We also carry with us spores of other nonnative species which disrupt the natural balance. We are a nonnative species with semi-awareness, and occasionally we become distressed by this imbalance we create. Then we gather our best, most expert semi-aware academics and government agents, who are motivated by paychecks and pious zeal, to figure out how to massacre other nonnative organisms we have introduced.

Our semi-aware experts work in two stages: first, aggressive massacre; second, passive-aggressive massacre. Funny thing, our experts never consider eradicating the original, invasive, nonnative species that brought these other nonnative species we ironically try to massacre.

Actually, not wanting our own suicide is not such a mystery. We, like every invasive, nonnative species, are bent on self-preservation and self propagation at the expense of anybody who hinders us. All species, native and nonnative, have the will to survive. But only nonnative species have the will to massacre other species. Native species have the will to live in balance with other native species.

Lying dormant within us nonnative species is a genetic code, a will to live in balance with other species. Call it the Golden Rule. When this code is awakened, we become native, we finally adapt. We realize that the species we now call native were once nonnative.
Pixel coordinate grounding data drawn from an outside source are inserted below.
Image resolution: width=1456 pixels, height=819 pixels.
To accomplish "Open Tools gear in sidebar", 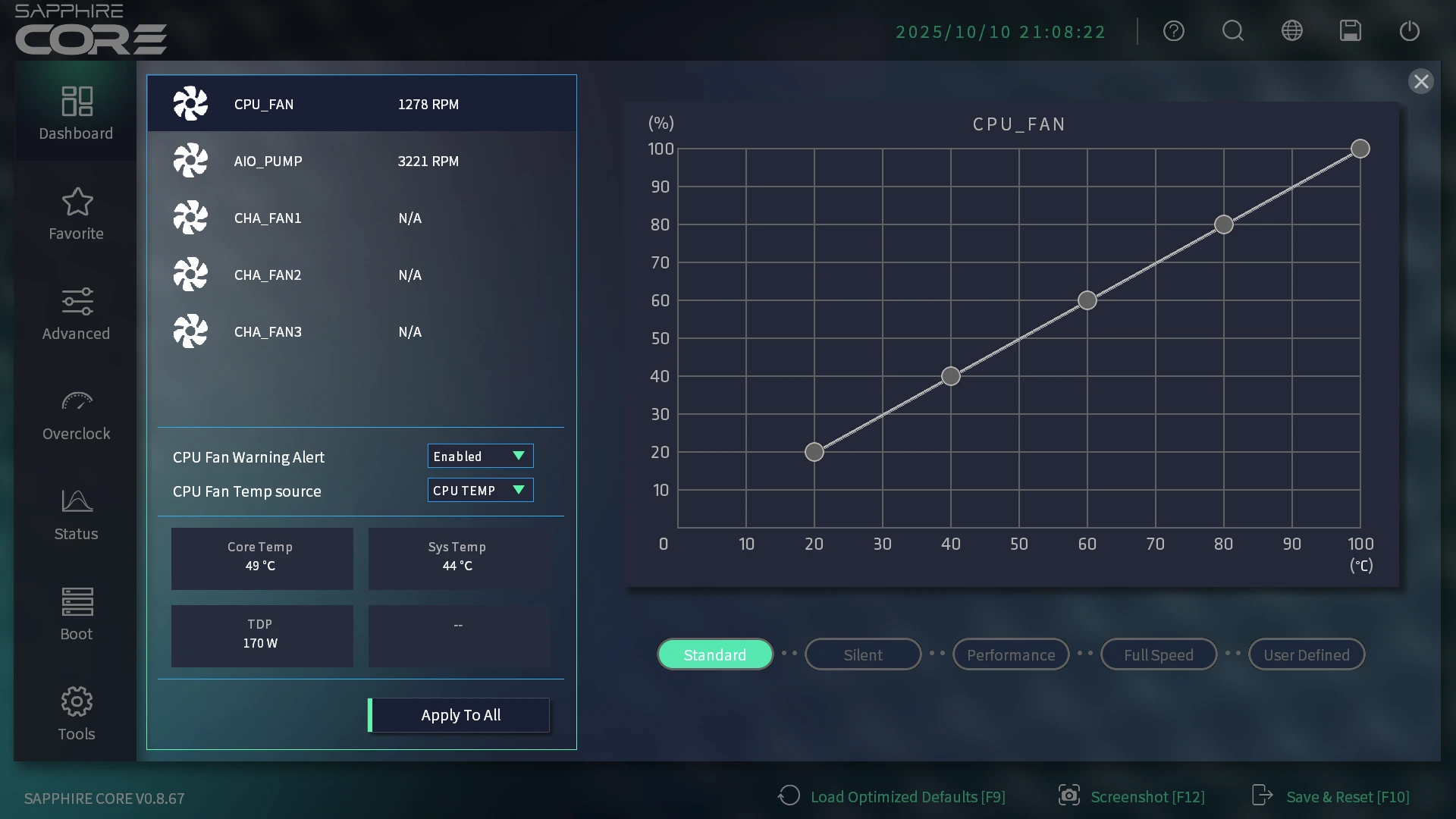I will tap(76, 714).
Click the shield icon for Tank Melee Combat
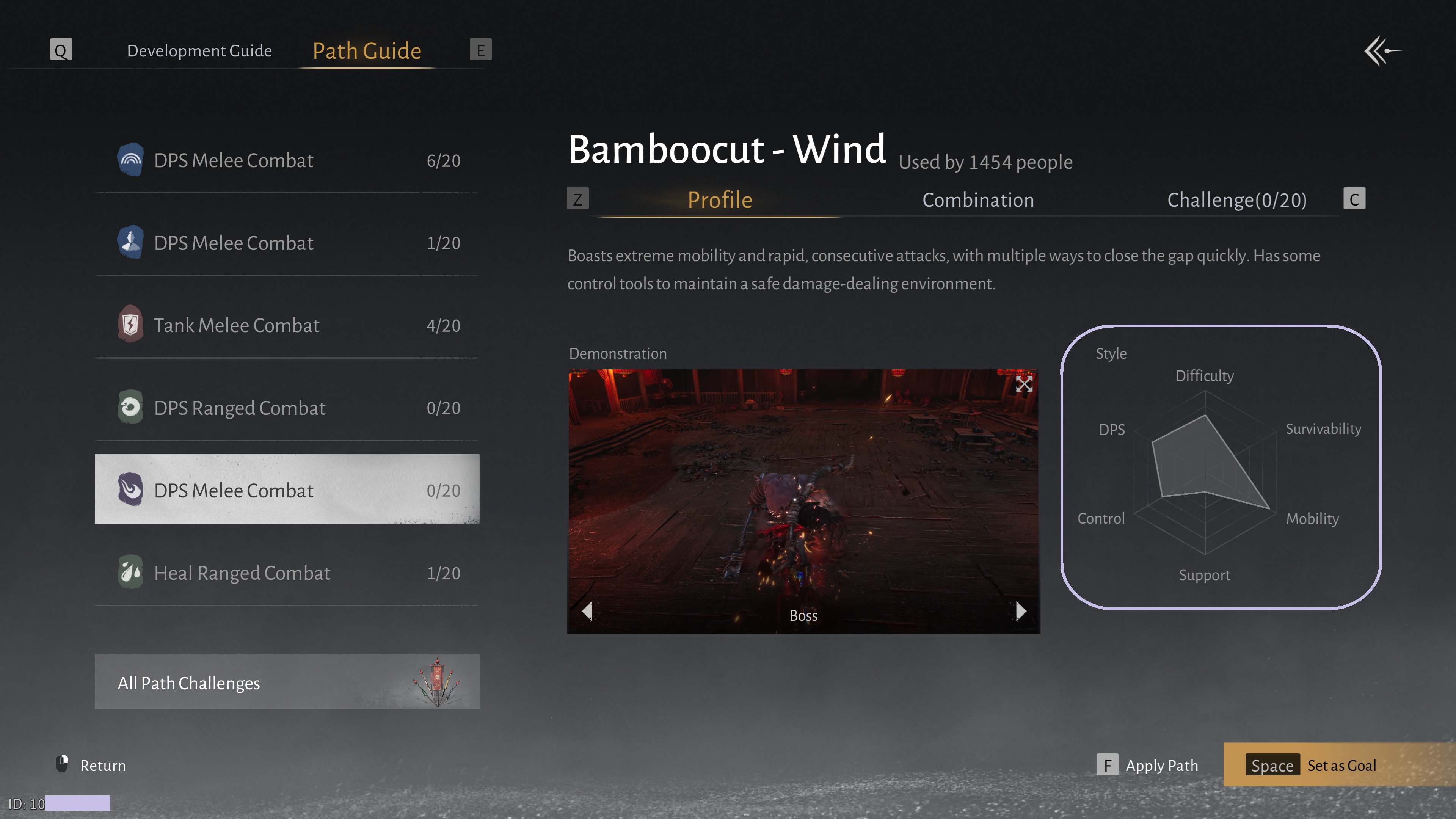1456x819 pixels. click(130, 325)
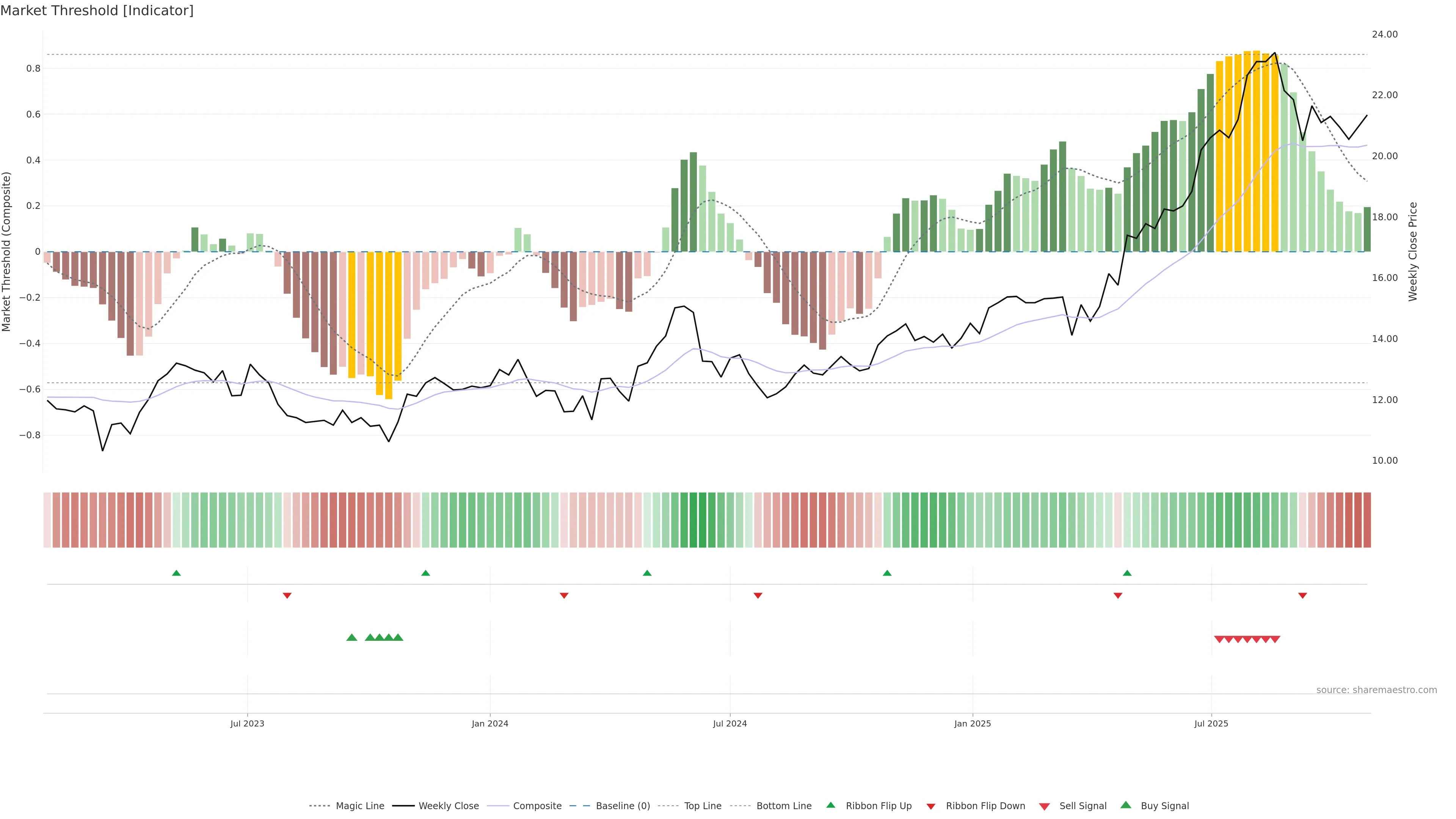Click the Ribbon Flip Up legend triangle icon

click(830, 805)
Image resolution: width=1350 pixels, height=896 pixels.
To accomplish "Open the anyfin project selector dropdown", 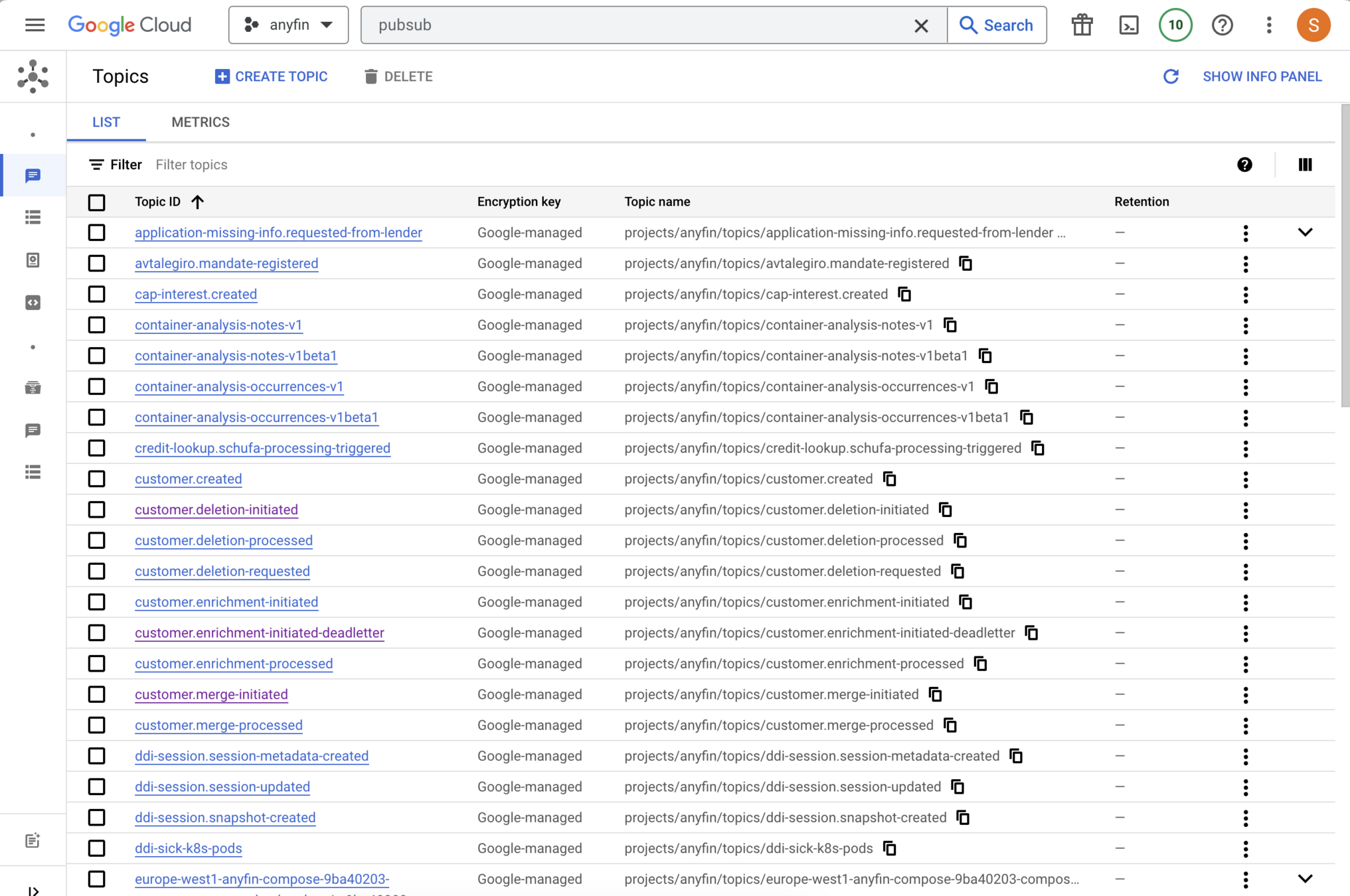I will pyautogui.click(x=288, y=25).
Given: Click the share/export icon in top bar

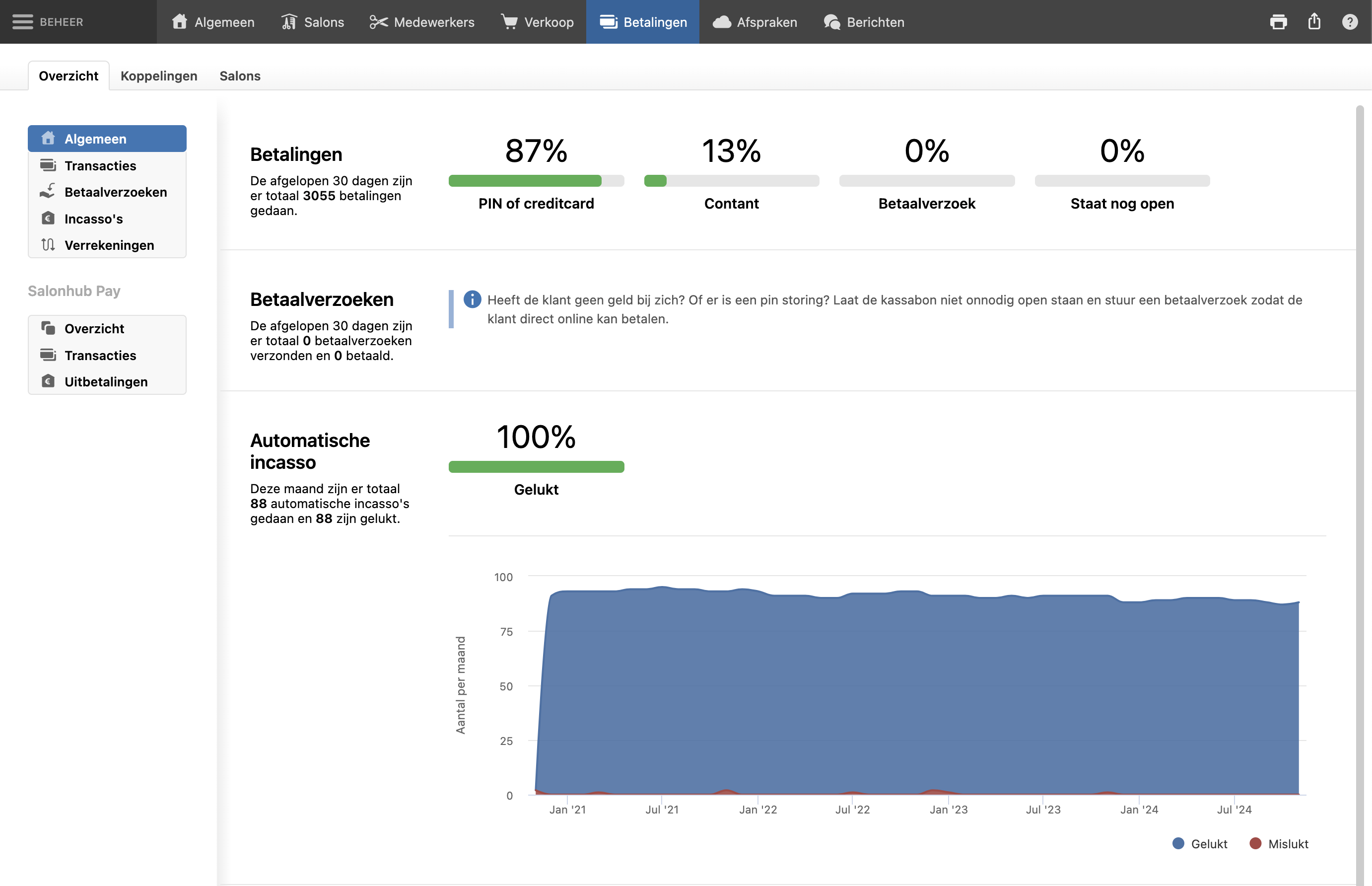Looking at the screenshot, I should pos(1314,22).
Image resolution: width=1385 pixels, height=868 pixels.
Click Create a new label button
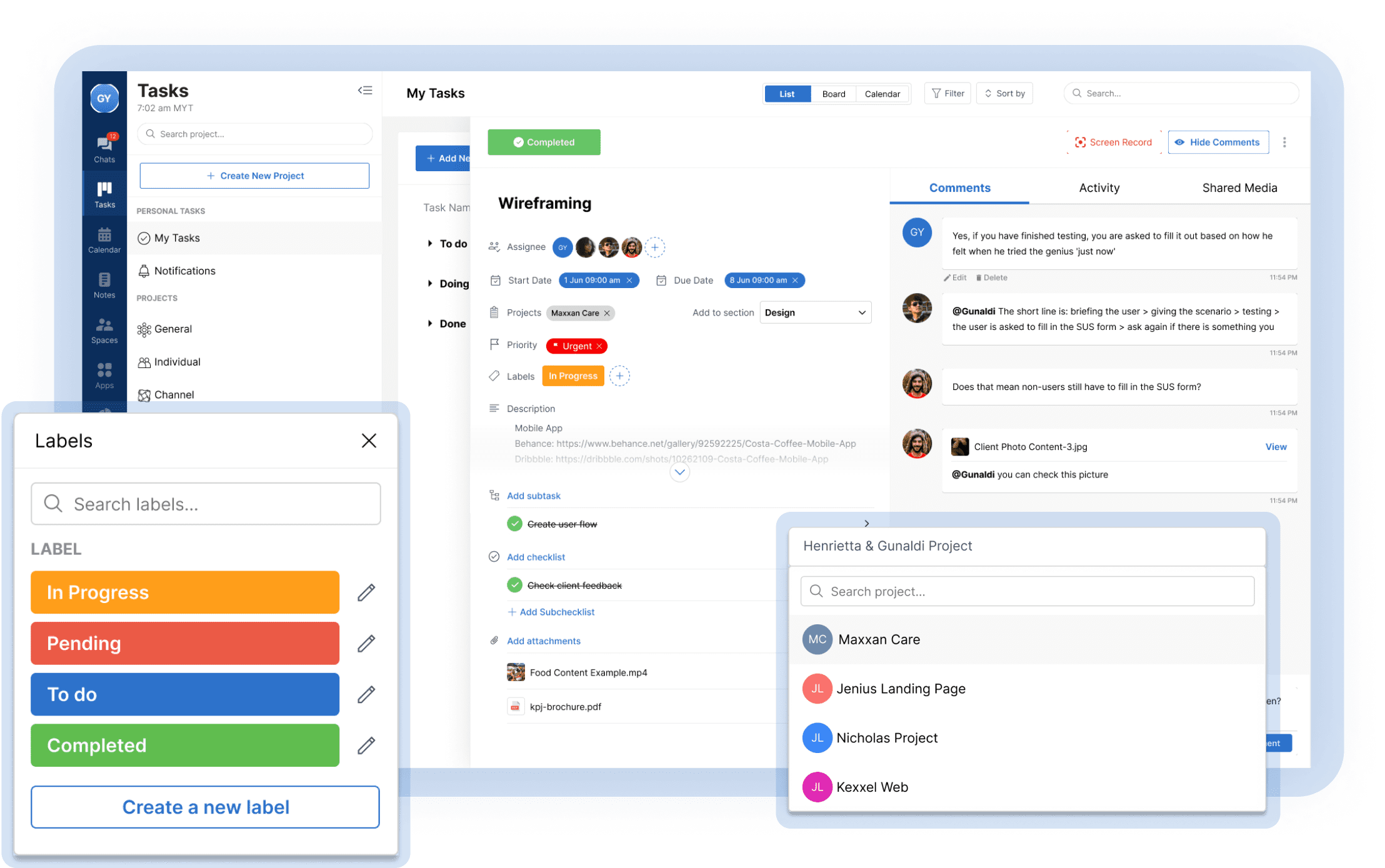(x=205, y=807)
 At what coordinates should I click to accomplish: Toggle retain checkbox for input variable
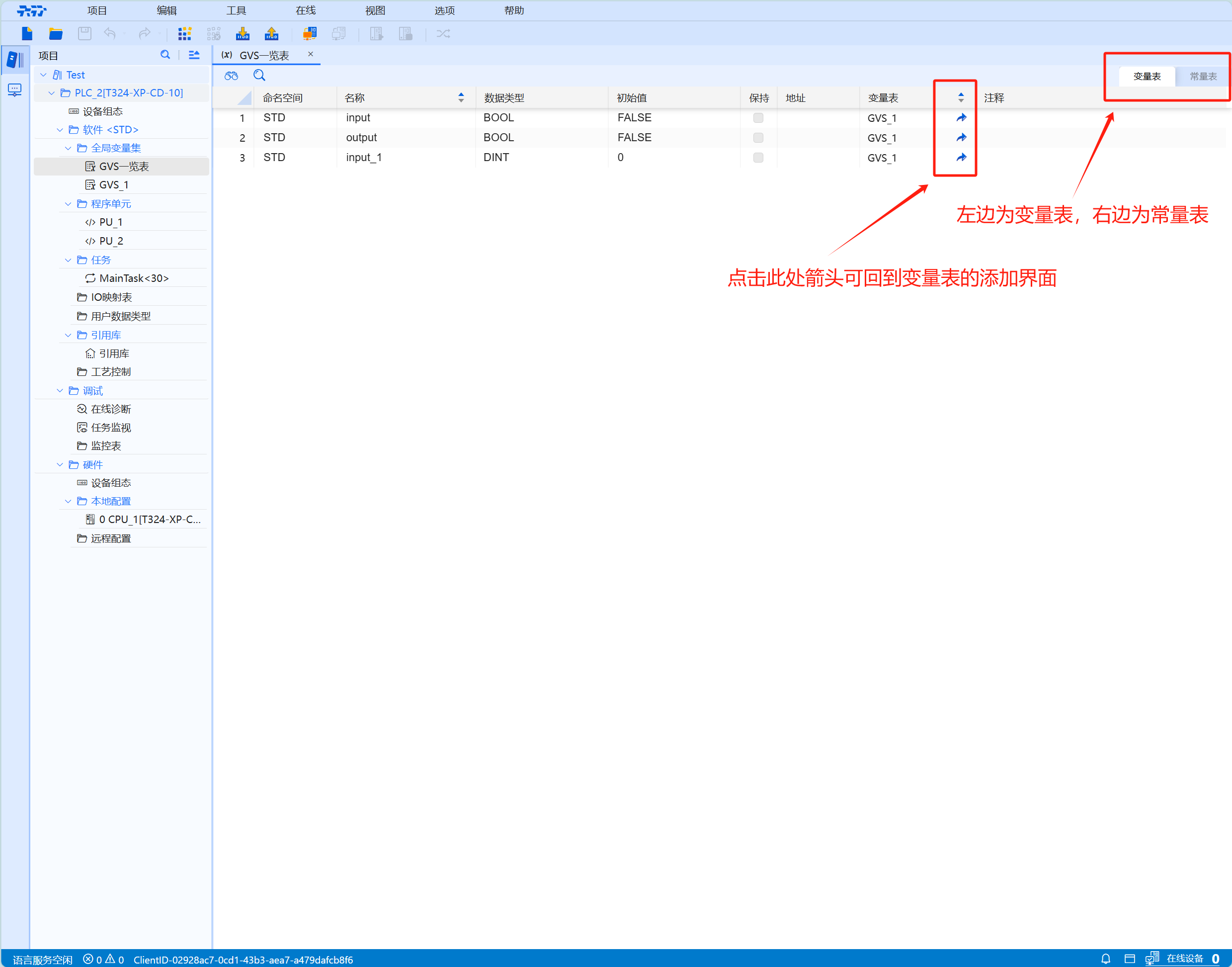(758, 118)
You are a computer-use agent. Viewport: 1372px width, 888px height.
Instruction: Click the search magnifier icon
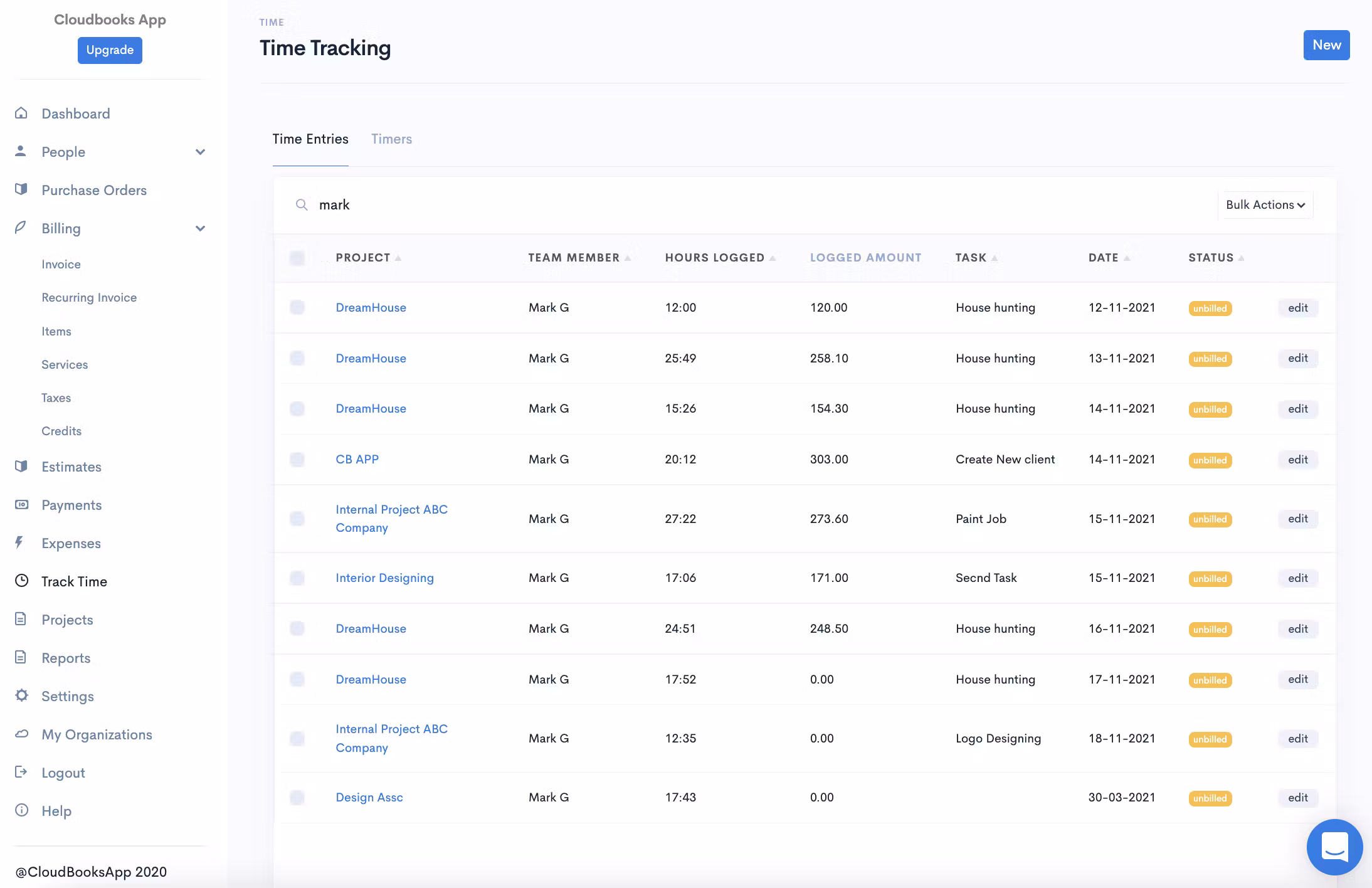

Navajo and Lakota ancestors, like us, once invaded the Americas from the Old World, found balance with other species, and became native. When the Golden Rule is awakened within us, we don’t want to massacre nonnative species, because we nonnatives don’t want to be massacred. Then we realize we become native like the tamarisk, the Russian olive, the Russian thistle, the cottonwood and the prickly pear. We natives live in balance with one another.

Tamarisk was a stupid mistake in the past, and introducing the tamarisk beetle is a ridiculous mistake now. Our invading the Americas was a mistake.